Oh, and to cap it all they report that patients treated with LP reported
for some the Lightning Process led to immediate changes, including absence of symptoms and ability to resume former activities
Aren't they aware that this is what LP participants are told they have to say or they won't get better. How can they possibly take such stuff at face value? (they did report some negatives about LP too).
 
I am not bothering to read the paper, but I have a comment on non-pharmacologic treatments of illnesses in general. What is considered non-pharmacologic? Physiotherapy, CBT, alternative medicines, supplements, coping, that sort of thing. Would these modalities be recommended as main treatment of any other disease? I know some will squeak, but my answer is no. Every other disease have pharmacological treatment. The answer should not be to continue researching further into non-pharmacological treatment because it perpetuates the idea that our disease is not worthy of pharmacological treatment, and biomedical research and the highest standards of clinical trials. I am so frustrated. We deserve more than this, and we deserve not to delve any further into more research of our experience of the non-pharmacological effect.

Pardon my rant.
The odd thing is that many pharmacological treatments are available for psychological conditions -- they even are the most prescribed drugs in the world --, yet none exist for the organic disease that is ME.
 
This is EUROMENE Specific Objective statement:

Specific objectives
Research Coordination Objectives

The strategic objective of the Action is to create an integrated network of researchers on ME/CFS in Europe and beyond.

The network will promote multidisciplinarity in ME/CFS research and foster a full chain of translational research to further
develop much-needed treatment and prevention strategies for improvement of patients’ quality of
life.

So they are right on target for their own agenda.

Nothing good was ever going to be on offer here. Only the same old same old. Everything they said is old conclusions recycled to death.

As a person for whom they are meant to be working on my behalf I say DISBAND. Disbanding is the most useful thing they could accomplish. Go find something else to do. Maybe something halfway useful.

@Milo pretty much nails it. The thing we need is the thing most avoided.
 
The involvement of people like Helland and Strand seems like a consistently bad thing for patients. They seems pretty committed to not thinking critically, even when it comes to things like the Lightning Process.

I don't get how anything Helland is involved with could be worthwhile, given the stupid things she said in the Norwegian articles.
 
Such "treatments" have officially been in clinical use for 2 decades in Australia, over a decade in the UK and many years in other countries. What. Are. The. Outcomes? Why examine the experiences of clearly useless and baseless pseudoscience mumbo jumbo? Especially as it's clear from those experiences that the whole thing is a pointless waste of resources.

I really can't begin to see what point there is to this study. Very disappointing, this is Chalder level bad. EUROMENE have proven themselves to be useless.

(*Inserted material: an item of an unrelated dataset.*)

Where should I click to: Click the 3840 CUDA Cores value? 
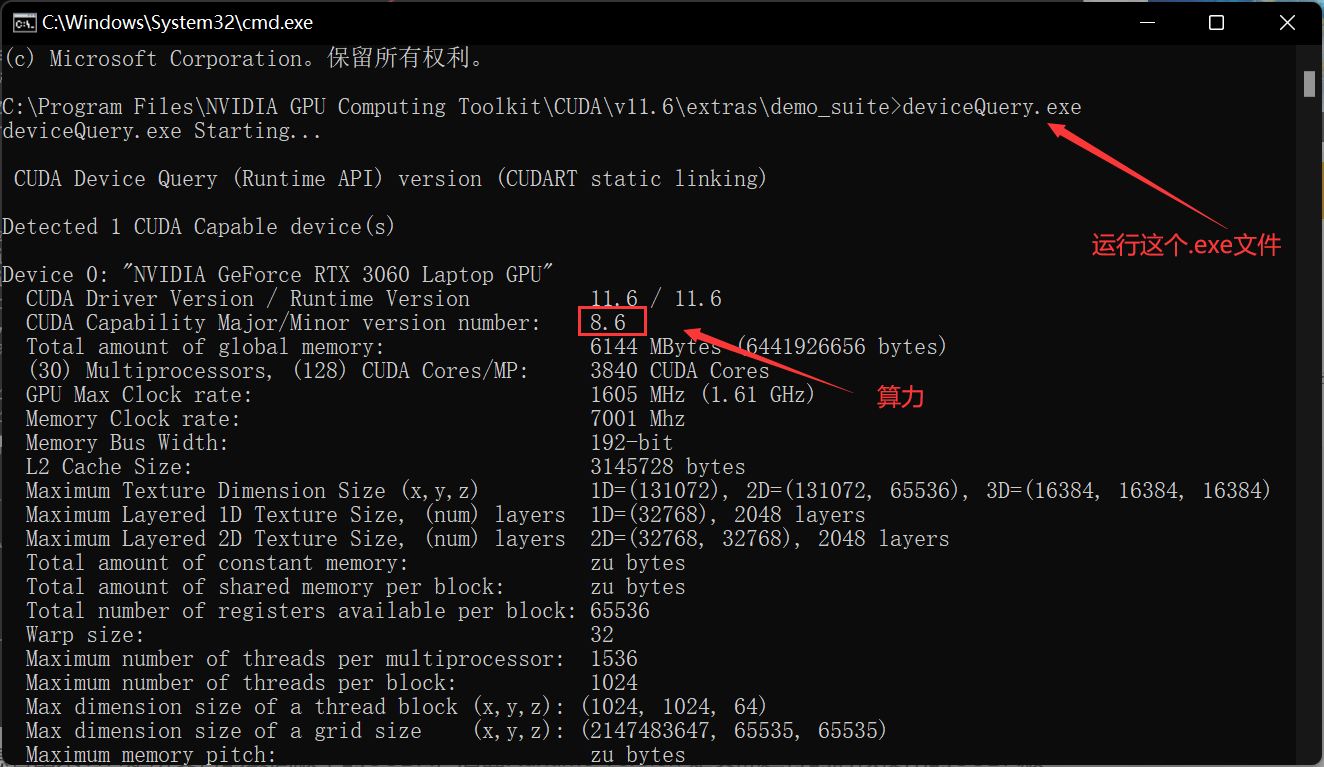point(680,371)
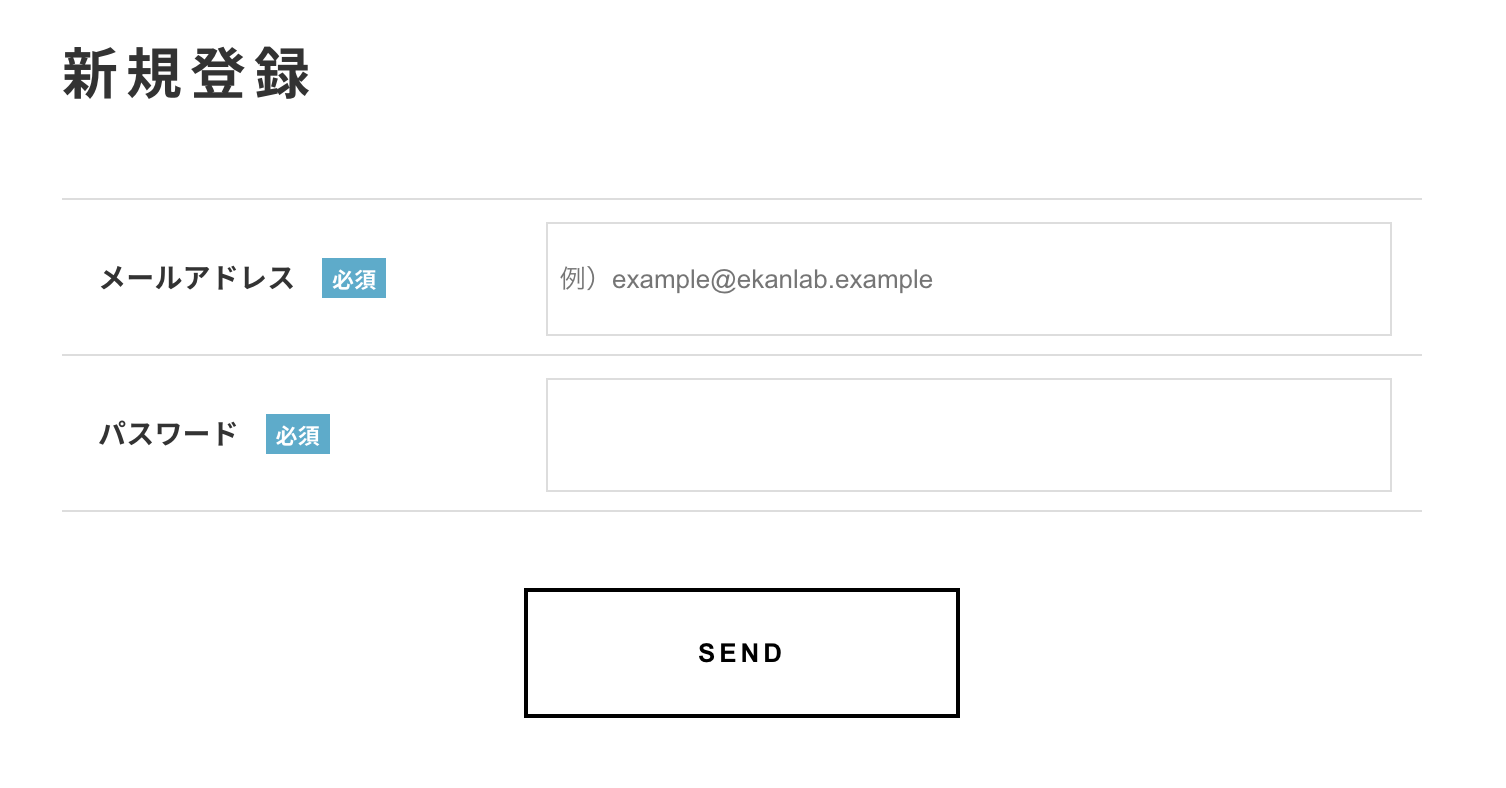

Looking at the website I don't know who is the point of contact: http://www.euromene.eu/index-4.html. Who do we talk to about this?
 
This reminds me when the CMRC was set up and for most of its existence it deliberately included the BPS people as well as biomedical, pretending this was worth doing to cover all aspects of ME research. Inevitably the BPS people got the upper hand and came up with the unacceptable proposition that one of them should be in charge of a genome study.

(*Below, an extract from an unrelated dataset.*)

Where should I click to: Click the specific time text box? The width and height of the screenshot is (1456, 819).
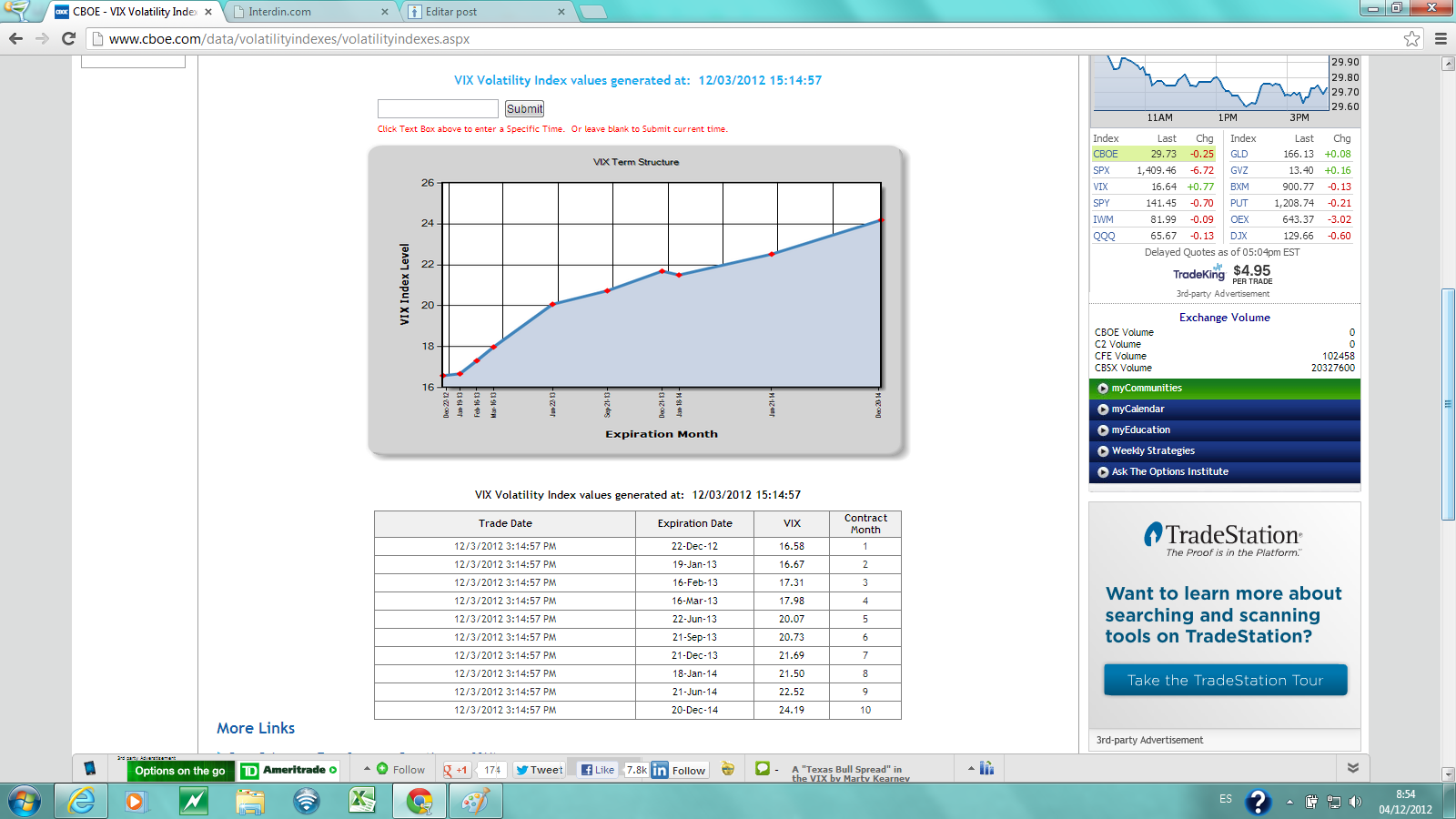[x=438, y=108]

What we need if we are to move forward in Europe with ME research umbrella organisations is recognition that BPS has no place in ME research, that all the BPS crowd's studies are unworthy of the name science and have no objectively useful outcomes. Such people should be shut out of ME research and research organisations to stop them polluting what might otherwise be worthwhile collaboration.
 
It depends what is meant by 'BPS people'. If there were decent BPS researchers who had taken the time to really think about the research, and had a record of pointing out the problems with PACE, SMILE, etc then I can see that including them could have value. That's very different to including someone like Helland.